Exercise instructions — In which lines of the data does the string "computer" appear? Copy every one.

[Collected data]
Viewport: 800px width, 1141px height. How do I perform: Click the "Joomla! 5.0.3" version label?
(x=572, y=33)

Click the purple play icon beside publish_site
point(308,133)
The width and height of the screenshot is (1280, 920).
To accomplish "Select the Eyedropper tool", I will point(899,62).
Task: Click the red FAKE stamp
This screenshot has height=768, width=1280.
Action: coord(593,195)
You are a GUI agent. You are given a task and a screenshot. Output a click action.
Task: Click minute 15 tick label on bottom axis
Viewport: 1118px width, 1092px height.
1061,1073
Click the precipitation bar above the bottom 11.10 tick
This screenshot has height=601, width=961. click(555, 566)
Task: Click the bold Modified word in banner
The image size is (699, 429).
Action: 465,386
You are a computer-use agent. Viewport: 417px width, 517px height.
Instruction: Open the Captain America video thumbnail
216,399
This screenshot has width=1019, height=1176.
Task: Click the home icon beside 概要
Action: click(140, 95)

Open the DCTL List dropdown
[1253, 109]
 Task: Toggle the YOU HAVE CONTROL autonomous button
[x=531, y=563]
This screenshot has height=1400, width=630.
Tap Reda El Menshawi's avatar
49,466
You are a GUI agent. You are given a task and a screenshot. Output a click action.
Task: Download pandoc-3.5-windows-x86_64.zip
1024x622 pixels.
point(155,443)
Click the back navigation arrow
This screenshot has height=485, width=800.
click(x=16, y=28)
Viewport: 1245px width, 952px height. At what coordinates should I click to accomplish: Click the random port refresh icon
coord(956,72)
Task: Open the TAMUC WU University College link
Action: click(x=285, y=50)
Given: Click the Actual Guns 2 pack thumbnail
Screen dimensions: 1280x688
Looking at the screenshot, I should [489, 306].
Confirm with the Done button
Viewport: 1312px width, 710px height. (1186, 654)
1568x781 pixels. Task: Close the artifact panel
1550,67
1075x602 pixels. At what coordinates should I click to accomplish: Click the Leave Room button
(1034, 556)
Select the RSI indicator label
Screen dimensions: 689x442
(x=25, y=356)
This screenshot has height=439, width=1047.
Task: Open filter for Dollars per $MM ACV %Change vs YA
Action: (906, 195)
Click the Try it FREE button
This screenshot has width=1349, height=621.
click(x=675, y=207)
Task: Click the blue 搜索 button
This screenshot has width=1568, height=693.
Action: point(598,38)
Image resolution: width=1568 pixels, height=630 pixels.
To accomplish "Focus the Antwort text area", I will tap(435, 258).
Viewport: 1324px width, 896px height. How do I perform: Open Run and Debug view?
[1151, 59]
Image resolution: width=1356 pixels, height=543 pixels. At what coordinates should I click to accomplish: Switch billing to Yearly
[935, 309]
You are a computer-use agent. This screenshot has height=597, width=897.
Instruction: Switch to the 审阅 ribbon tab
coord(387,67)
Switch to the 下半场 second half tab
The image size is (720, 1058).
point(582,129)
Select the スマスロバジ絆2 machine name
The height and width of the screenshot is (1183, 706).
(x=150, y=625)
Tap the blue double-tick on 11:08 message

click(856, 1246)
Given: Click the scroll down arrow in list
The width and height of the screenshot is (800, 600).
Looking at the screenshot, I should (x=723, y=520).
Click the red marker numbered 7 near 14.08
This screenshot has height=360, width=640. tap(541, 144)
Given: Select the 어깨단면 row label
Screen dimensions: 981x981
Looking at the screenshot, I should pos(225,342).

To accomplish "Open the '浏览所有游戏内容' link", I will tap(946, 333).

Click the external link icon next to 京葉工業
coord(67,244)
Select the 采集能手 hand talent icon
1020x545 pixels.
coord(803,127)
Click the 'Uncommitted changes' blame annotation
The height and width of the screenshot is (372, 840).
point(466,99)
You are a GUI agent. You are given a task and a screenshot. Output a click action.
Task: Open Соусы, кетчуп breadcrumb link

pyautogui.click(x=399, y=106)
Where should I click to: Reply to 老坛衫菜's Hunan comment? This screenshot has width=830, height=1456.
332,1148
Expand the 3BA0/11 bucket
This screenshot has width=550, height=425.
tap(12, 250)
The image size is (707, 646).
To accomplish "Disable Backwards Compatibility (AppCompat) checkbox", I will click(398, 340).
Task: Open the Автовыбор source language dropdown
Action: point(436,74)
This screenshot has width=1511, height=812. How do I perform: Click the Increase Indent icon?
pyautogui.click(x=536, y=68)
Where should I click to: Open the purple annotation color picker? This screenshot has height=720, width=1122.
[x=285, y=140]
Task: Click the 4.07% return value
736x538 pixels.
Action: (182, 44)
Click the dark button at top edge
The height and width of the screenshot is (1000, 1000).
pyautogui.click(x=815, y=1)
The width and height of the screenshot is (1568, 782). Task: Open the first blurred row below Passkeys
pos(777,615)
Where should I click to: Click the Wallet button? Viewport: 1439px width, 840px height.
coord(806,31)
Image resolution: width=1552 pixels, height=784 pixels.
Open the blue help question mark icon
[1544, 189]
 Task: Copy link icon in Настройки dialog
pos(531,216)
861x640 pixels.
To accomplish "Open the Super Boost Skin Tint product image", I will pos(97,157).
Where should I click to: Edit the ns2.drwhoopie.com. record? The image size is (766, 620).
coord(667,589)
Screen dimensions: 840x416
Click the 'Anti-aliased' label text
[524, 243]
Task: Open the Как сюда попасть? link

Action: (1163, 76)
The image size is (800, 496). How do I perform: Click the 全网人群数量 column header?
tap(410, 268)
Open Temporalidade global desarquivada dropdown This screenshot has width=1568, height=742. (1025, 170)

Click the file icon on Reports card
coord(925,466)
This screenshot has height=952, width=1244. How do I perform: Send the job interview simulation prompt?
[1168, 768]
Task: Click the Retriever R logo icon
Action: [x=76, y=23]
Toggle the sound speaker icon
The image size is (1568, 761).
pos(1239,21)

Reply —
You are a computer-use agent. Viewport: 417px width, 517px height.
You are a computer-use agent. This screenshot has height=597, width=897.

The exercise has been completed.